Top of ENTRIES PROVIDED

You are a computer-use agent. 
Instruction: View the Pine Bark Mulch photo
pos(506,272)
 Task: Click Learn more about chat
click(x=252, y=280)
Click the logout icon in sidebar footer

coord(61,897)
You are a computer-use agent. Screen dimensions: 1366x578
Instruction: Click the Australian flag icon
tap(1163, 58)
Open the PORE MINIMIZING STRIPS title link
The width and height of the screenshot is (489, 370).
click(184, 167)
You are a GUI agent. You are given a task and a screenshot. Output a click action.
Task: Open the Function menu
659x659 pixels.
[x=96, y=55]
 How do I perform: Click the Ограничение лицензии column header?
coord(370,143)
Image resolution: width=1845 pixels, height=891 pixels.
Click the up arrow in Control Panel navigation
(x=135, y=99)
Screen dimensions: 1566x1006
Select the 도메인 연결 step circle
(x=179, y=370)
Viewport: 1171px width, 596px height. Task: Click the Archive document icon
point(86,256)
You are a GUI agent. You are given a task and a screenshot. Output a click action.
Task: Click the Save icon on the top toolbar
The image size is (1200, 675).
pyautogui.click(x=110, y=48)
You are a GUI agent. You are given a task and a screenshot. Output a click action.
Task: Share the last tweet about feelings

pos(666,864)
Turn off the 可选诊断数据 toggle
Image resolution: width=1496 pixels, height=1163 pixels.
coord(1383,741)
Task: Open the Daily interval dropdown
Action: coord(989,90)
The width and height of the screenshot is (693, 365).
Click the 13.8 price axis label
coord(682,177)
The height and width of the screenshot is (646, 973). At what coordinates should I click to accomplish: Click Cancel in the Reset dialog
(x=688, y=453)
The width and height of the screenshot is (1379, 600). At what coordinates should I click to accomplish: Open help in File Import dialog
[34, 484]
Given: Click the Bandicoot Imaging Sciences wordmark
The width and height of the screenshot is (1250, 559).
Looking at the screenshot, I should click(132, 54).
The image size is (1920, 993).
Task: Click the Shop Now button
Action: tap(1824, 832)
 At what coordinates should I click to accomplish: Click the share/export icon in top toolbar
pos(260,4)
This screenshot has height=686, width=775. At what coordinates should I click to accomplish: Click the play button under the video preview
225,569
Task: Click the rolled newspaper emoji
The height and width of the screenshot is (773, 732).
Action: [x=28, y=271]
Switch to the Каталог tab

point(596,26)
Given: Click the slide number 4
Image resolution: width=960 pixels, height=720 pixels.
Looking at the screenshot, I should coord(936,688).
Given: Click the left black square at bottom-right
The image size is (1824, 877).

Bottom of ENTRIES PROVIDED

WHAT THIS TASK INVOLVES
Only an exact copy of the data above will do.

OUTPUT FOR THIS EXERCISE
You are a computer-use agent. 
Instruction: View the Pine Bark Mulch photo
pos(506,272)
 Task: Click Learn more about chat
click(x=252, y=280)
Click the logout icon in sidebar footer

coord(61,897)
You are a computer-use agent. Screen dimensions: 1366x578
Instruction: Click the Australian flag icon
tap(1163, 58)
Open the PORE MINIMIZING STRIPS title link
The width and height of the screenshot is (489, 370).
click(184, 167)
You are a GUI agent. You are given a task and a screenshot. Output a click action.
Task: Open the Function menu
659x659 pixels.
[x=96, y=55]
 How do I perform: Click the Ограничение лицензии column header?
coord(370,143)
Image resolution: width=1845 pixels, height=891 pixels.
Click the up arrow in Control Panel navigation
(x=135, y=99)
Screen dimensions: 1566x1006
Select the 도메인 연결 step circle
(x=179, y=370)
Viewport: 1171px width, 596px height. Task: Click the Archive document icon
point(86,256)
You are a GUI agent. You are given a task and a screenshot. Output a click action.
Task: Click the Save icon on the top toolbar
The image size is (1200, 675).
pyautogui.click(x=110, y=48)
You are a GUI agent. You are given a task and a screenshot. Output a click action.
Task: Share the last tweet about feelings

pos(666,864)
Turn off the 可选诊断数据 toggle
Image resolution: width=1496 pixels, height=1163 pixels.
coord(1383,741)
Task: Open the Daily interval dropdown
Action: coord(989,90)
The width and height of the screenshot is (693, 365).
Click the 13.8 price axis label
coord(682,177)
The height and width of the screenshot is (646, 973). At what coordinates should I click to accomplish: Click Cancel in the Reset dialog
(x=688, y=453)
The width and height of the screenshot is (1379, 600). At what coordinates should I click to accomplish: Open help in File Import dialog
[34, 484]
Given: Click the Bandicoot Imaging Sciences wordmark
The width and height of the screenshot is (1250, 559).
Looking at the screenshot, I should click(132, 54).
The image size is (1920, 993).
Task: Click the Shop Now button
Action: tap(1824, 832)
 At what coordinates should I click to accomplish: Click the share/export icon in top toolbar
pos(260,4)
This screenshot has height=686, width=775. At what coordinates should I click to accomplish: Click the play button under the video preview
225,569
Task: Click the rolled newspaper emoji
The height and width of the screenshot is (773, 732).
Action: [x=28, y=271]
Switch to the Каталог tab

point(596,26)
Given: Click the slide number 4
Image resolution: width=960 pixels, height=720 pixels.
Looking at the screenshot, I should coord(936,688).
Given: Click the left black square at bottom-right
The image size is (1824, 877).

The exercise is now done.